8 Responses to “The Value of an Experience”

  1. In my opinion, this fits my bill of a comment that is “best-in-style”.

    The reason why is simple, citations aside, I never felt like this blog post read like a school assignment. Kristen was able to connect her personal experience together with the information she learned, and after reading this post, I felt like I learned more about how Kristen was as a person. It also helps that I have a very soft spot for Werner Herzog, and anybody else that references Herzog always gets a few brownie points from me.

    But rest assured, I still think that this post is “best-in-style”.


  2. “Best in learning” — I think that you did a really good job of communicating the idea of affect. I had a hard time grasping the term but I think the way you used the movie-going experience to explain the transmission of affect was effective. I also found the paragraph where you wrote about Brennan’s idea of the foundational fantasy very interesting. After reading it, it allowed me to think more about my own movie-viewing experiences and how my reactions differ based on different viewing settings. — Jenny Sze

  3. And the best-style award goes to you! In my opinion, this post was an excellent mix of keeping the reader engaged and informed.

    I was really captivated by your explanation of affect by using the example of a movie theatre- particularly the role played by the audience’s reactions to a film’s plot in “affecting” the room’s vibe. Great job!
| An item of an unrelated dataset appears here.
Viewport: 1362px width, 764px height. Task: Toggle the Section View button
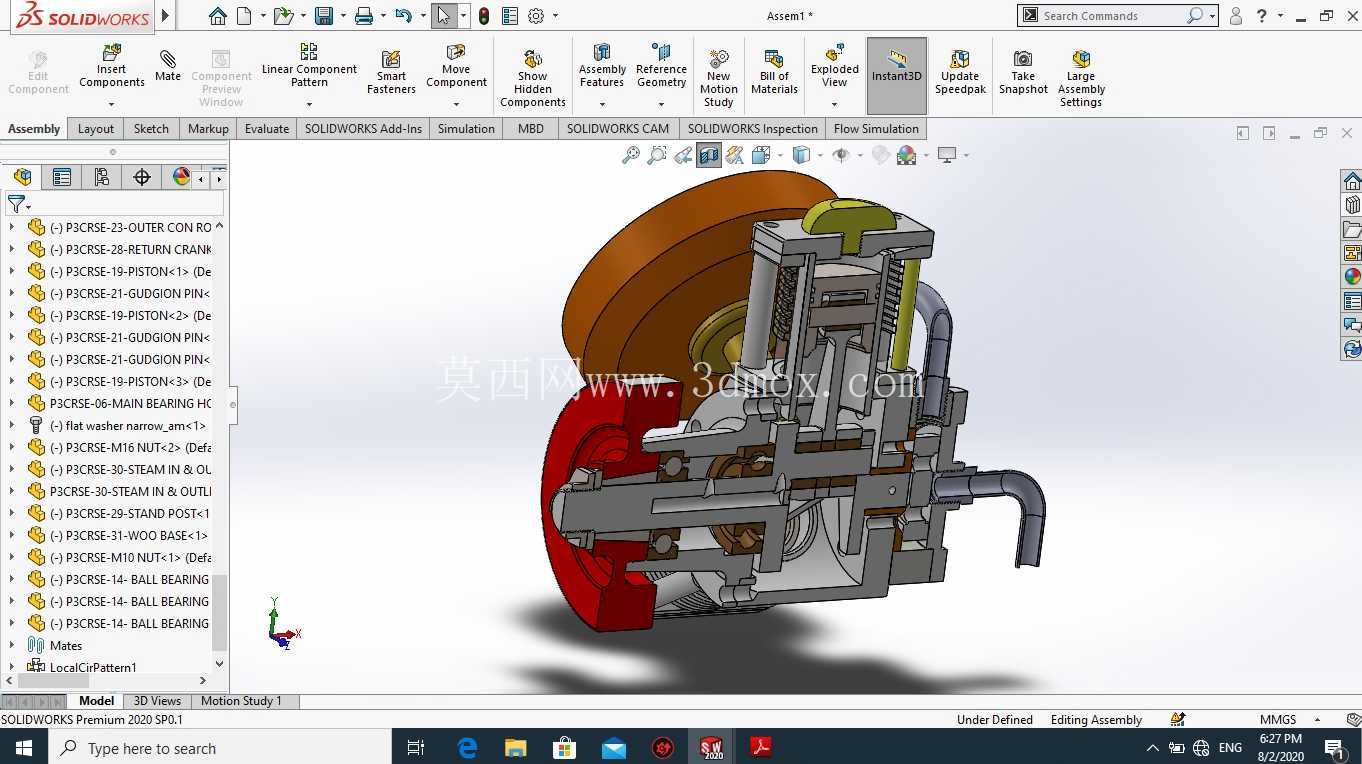[709, 155]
  4. This is def the best in learning…

    the content is very packed and neat. When I first browsed the post I thought it was too long, but after reading it I didn’t feel heavy on reading it at all! I like you the way that you start with your love for watching movies, and the talk about your personal experience, and then talk about the reading, and then relate the reading back to the movie industry.
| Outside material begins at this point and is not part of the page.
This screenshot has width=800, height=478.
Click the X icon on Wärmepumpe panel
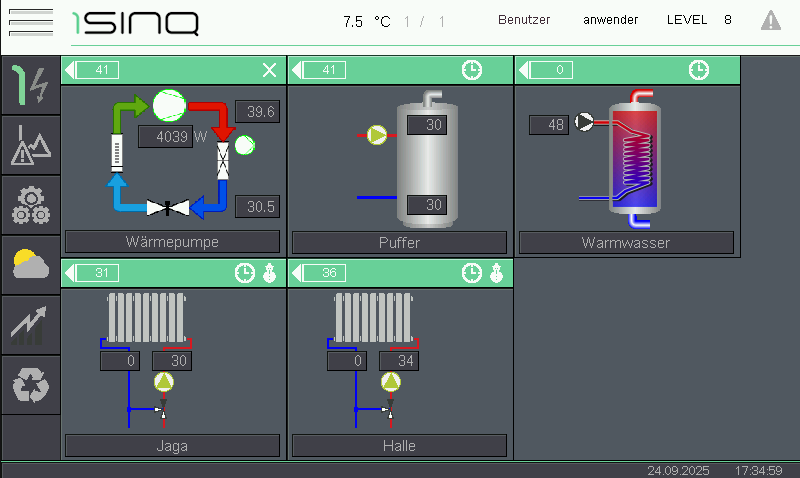(269, 70)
  5. I love the way your voice mixes with the voice of theory in the way you weave through personal experience and academic texts. It was a great way to engage the audience of readers and I felt like you were still able to personally narrate your own experiences without being blanche or superficial. — Seth Loftis

  6. Best in learning: The piece is certainly well written, and was quite engaging, yet I did find myself getting bogged down in the explanations of terms. You articulated the ideas of the pieces incorporated well, and helped me to understand the concepts in Brennan’s piece better. Certainly not a difficult or disjointed piece to read, although it could have been smoother toward the middle and end.
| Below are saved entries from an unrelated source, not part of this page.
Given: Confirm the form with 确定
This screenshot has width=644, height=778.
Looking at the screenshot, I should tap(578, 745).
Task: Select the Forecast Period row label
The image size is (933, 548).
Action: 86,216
  7. Best in learning: your post is basically a very throughout, experience-based, sophisticated interpretation of the theory of Affect, which really takes us through your thinking journey based on the movie-viewing agency. – Abby

  8. I think your post is the “best in learning”. You combined writers’ ideas perfectly with the cinema experience example. And you give deep thought about the thing power and what it will affect humans positively and negatively. Good job.